Design-specific audits using tools like ContrastChecker, Stark Sketch Plugin and Contrast Grid.
And documentation (in Notion) around audit findings, goals and considerations:
Changing practices means education, updating mindsets and encouraging participation. This leans toward things like:
Holding lunch and learn sessions to discuss what digital accessibility is, why it’s important and how to contribute
Regularly bringing up accessibility requirements as part of new features or tasks and including that work in the overall task scoping
Adding a Github pull request checklist item for frontend developers to encourage self-assessment:
QA making accessibility part of their quality checks and pre-work ticket discussion sessions
Making accessibility checks part of our code-review process
Creating and prioritising accessibility improvement tasks as part of the frontend team’s meta work (i.e. non-feature work)
🎉 Blog posts like this 🎉
And finally we have concrete changes which refer to ‘hard’ changes made to code or design. These changes are often a direct result of the setup work we just covered 🚀 This includes things like:
Using the jsx-a11y plugin to automatically suggest and enforce accessibility improvements in the FE (frontend) codebase
Making our shared FE component library accessible via things like semantic tags, form labelling, alt text for images and mindful colour contrasting (this work then spills over to much of our software UI)

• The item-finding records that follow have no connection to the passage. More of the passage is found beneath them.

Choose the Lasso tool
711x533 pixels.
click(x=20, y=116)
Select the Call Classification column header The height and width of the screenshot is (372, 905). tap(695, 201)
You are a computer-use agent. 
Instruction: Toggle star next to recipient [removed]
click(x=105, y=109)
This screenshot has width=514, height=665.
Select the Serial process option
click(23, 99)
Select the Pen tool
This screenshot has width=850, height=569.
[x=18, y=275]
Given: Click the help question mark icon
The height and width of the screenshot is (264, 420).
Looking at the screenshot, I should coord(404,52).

Using react-testing-library for unit testing which strongly encourages testing like an ability-diverse user and the use of aria attributes and semantic html
Loads of work done by our wonderful designers to ensure our sketch files align with our accessibility goals (which also spills over into new feature work)

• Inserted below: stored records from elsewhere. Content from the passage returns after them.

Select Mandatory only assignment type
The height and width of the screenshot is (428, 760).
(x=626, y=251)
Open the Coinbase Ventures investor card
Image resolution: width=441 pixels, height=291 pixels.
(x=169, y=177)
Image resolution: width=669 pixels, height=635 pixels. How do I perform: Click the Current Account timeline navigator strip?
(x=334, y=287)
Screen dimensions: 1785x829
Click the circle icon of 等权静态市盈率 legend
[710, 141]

A bunch of CSS fixes on this blog site (which still needs work 😭) to improve accessibility and readability
Keeping the final bundle size of our frontend end-user form assets low and improving resilience in the case of slow or poor connections
Using tools like Babel to support older devices (based on user browser and device data)
Rewriting components like our shared date-picker component to be easier to understand and use based on end-user feedback
I’m probably forgetting a few and there is still a looong way to go but regardless I’m super proud of the progress we’ve made over the last year. It’s so good to reflect on the positive changes we were able to usher in!
Now to look forward… 👁️ 👄 👁️
What improvements do we still need to do?
As I say, there’s still a lot of 👷♀️ work 👷♀️ to do! But acknowledging and documenting this is a great first step forward 📈
Here are just some of the many things we still need to get to:
Working through task tickets created as part of our various audits
I.e. Improving keyboard navigation, re-assessing browser support requirements and digging into things like form usability and lowering bundle size
Increasing socialisation of accessibility work through the introduction of a regular frontend guild meeting agenda item (where we discuss accessibility tasks and showcase related work)
Actively looking to work with an organisation like UserWay to improve our marketing website’s accessibility
Improving this blog lol 🤦
In summary
Global Accessibility Awareness Day provides a great milestone for us to look back on all the good we’ve done and look forward to the next year and all the exciting changes we want to introduce.
We hope that posts like this encourage other SAAS companies to use this day in a similar way.
Some final advice for those companies is to be kind to yourselves (everyone starts somewhere!) but at the same time be honest and hold yourselves accountable.
Making our digital world more accessible starts with companies like ours! Let’s put in that effort in and reap those rewards together.